=== SELECTED EXTRACT ===

——

Following certification of a bill of exceptions by the trial court as provided by W.S. 7-12-102, the attorney general may apply to the supreme court for permission to file the bill for review and decision upon the points presented. If the supreme court allows the bill to be filed, the judge who presided at the trial in which the bill was taken shall appoint a competent attorney to argue the case against the state and shall fix a reasonable fee for his service to be paid out of the treasury of the county in which the bill was taken.
7-12-104. Decision of supreme court upon bill.
(a) If the bill of exceptions is allowed to be filed, the supreme court shall render a decision on each point presented.
(b) The decision of the supreme court shall determine the law to govern in any similar case which may be pending at the time the decision is rendered, or which may afterwards arise in the state, but shall not reverse nor in any manner affect the judgment of the court in the case in which the bill of exceptions was taken.
[10] The interpretation of these provisions has been an evolving process in Wyoming jurisprudence, with older cases holding a bill of exceptions was the exclusive means for the State to challenge adverse rulings in criminal cases and more recent cases recognizing this Courts discretionary authority in limited circumstances to review State challenges to pre-trial rulings in criminal cases by means of a writ. In State ex rel. Gibson v. Cornwell, 85 P. 977 (Wyo. 1906), where the State sought both a bill of exceptions and a petition in error, the Court held the petition would not be considered because the Court was without authority to decide questions raised by the State in a criminal case except as provided in the bill of exceptions statutes. The Court said, [i]t is only upon a compliance with the provisions of the statute in question that this court obtains jurisdiction to review any ruling of the district court adverse to the State in criminal prosecutions. Id. at 979. This rule was routinely followed in Wyoming until the 1980s as reflected in State v. Ginther, 77 P.2d 803, 807 (Wyo. 1938) (the prosecution in a criminal case in this state is given by statute no method of review of adverse rulings except through the medium indicated in [the bill of exceptions statutes]); State v. Benales, 365 P.2d 811 (Wyo. 1961); State v. Heberling, 553 P.2d 1043, 1045, fn. 1 (Wyo. 1976); State v. Selig, 635 P.2d 786, 788 (Wyo. 1981) (a bill of exceptions is the exclusive means for the prosecution to seek review of an adverse ruling made during the trial.)

——

=== LISTED RECORDS ===
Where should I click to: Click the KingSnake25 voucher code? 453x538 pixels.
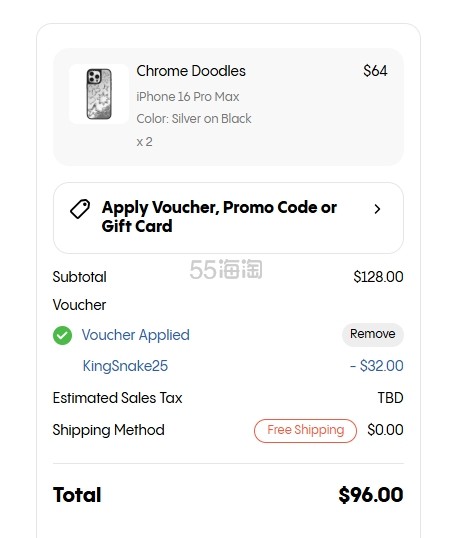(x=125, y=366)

——

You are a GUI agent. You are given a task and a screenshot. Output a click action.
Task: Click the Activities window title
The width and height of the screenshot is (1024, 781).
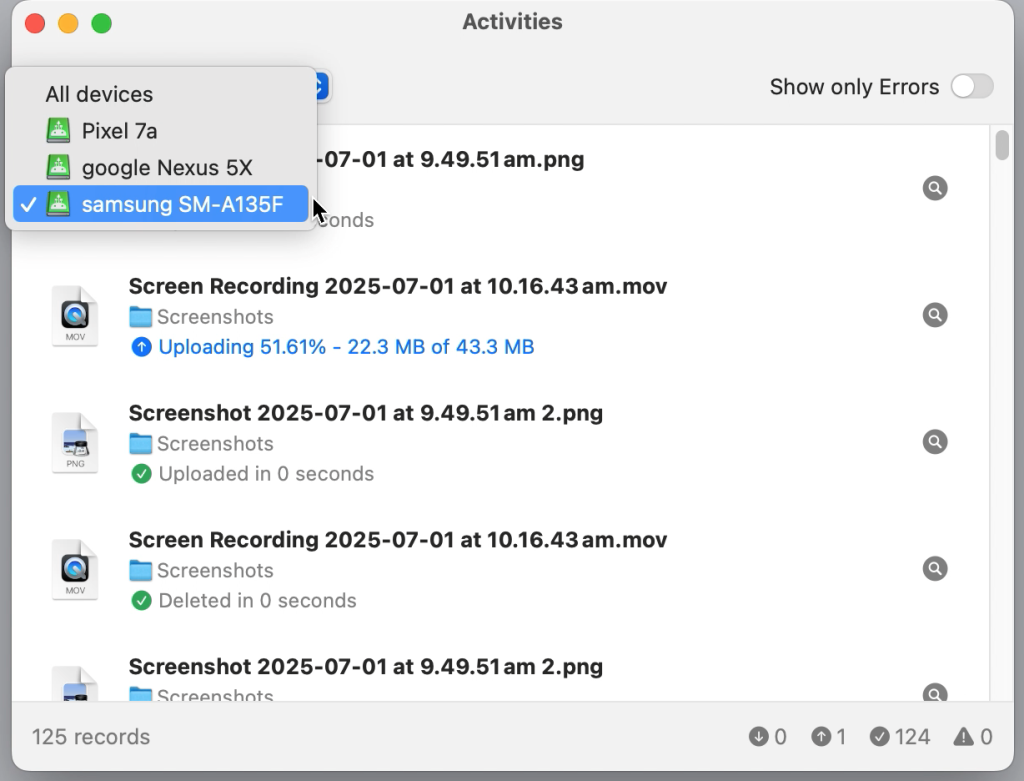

——

=== WHAT THE TASK REQUIRES ===
Continue the excerpt on Wyoming's bill of exceptions statutes, starting right after its final sentence.

=== ANSWER ===
[11] The first suggestion of change in Wyoming jurisprudence with respect to the rule that a bill of exceptions was the exclusive means available to the State for obtaining review of adverse rulings in criminal cases came in Justice Rapers concurring opinion in State v. Faltynowicz, 660 P.2d 368, 372 (Wyo. 1983). The case came to the Court on the States petition for bill of exceptions seeking to challenge the district courts dismissal of a misdemeanor complaint during arraignment on the ground that it did not state the year of the alleged crime. The Court granted the bill of exceptions and held that omitting the date in the complaint was not grounds for dismissing criminal charges absent prejudice to the defendant. Justice Raper agreed with the holding but expressed his view that, so long as jeopardy had not attached, the State was not confined to a bill of exceptions to obtain review of an adverse decision in a criminal case. He said:
I seriously question that the legislature has the authority to restrict our complete appellate jurisdiction to hear appeals taken by the State in proper cases if in fact the bill of exceptions procedure does that. There is no constitutional prohibition against the State taking an appeal in a criminal case as long as it is to an issue which would not place the defendant in jeopardy for a second time. Section 11, Art. 1, Wyoming Constitution, supra. When a statute and the constitution collide, the constitution prevails.
We can, and should, avoid the constitutional issue of the legislatures authority to do so if we can reasonably interpret the statute in such a way that it is not viewed as unconstitutional. We can do that here by holding the design of 7-12-102 through 7-12-105 to be applicable only in those cases where the defendant has been placed in jeopardy, and appeals can be taken by the state in all other cases. In other cases the State may appeal within the spirit of 11, Art. 1, Wyoming Constitution, supra.
Id. at 375. Thus, Justice Raper was of the view that the bill of exceptions provided the exclusive means for the State to obtain review of adverse rulings only where a defendant in a criminal case had been placed in jeopardy.
[12] That same year, in Wright v. State, 670 P.2d 1090, 1099 (Wyo. 1983), Justice Thomas, also in a concurring opinion, expressed his support for a rule allowing the Court in exceptional cases to review pursuant to a petition for writ of review sentencing determinations made by trial judges. Citing article 5, 3 of the Wyoming Constitution, he concluded such discretionary review was constitutionally authorized, warranted if the sentence imposed shocked the conscience of the appellate court, and appropriate where the sentence fell within the statutory parameters leaving the defendant with no valid appeal of the sentence.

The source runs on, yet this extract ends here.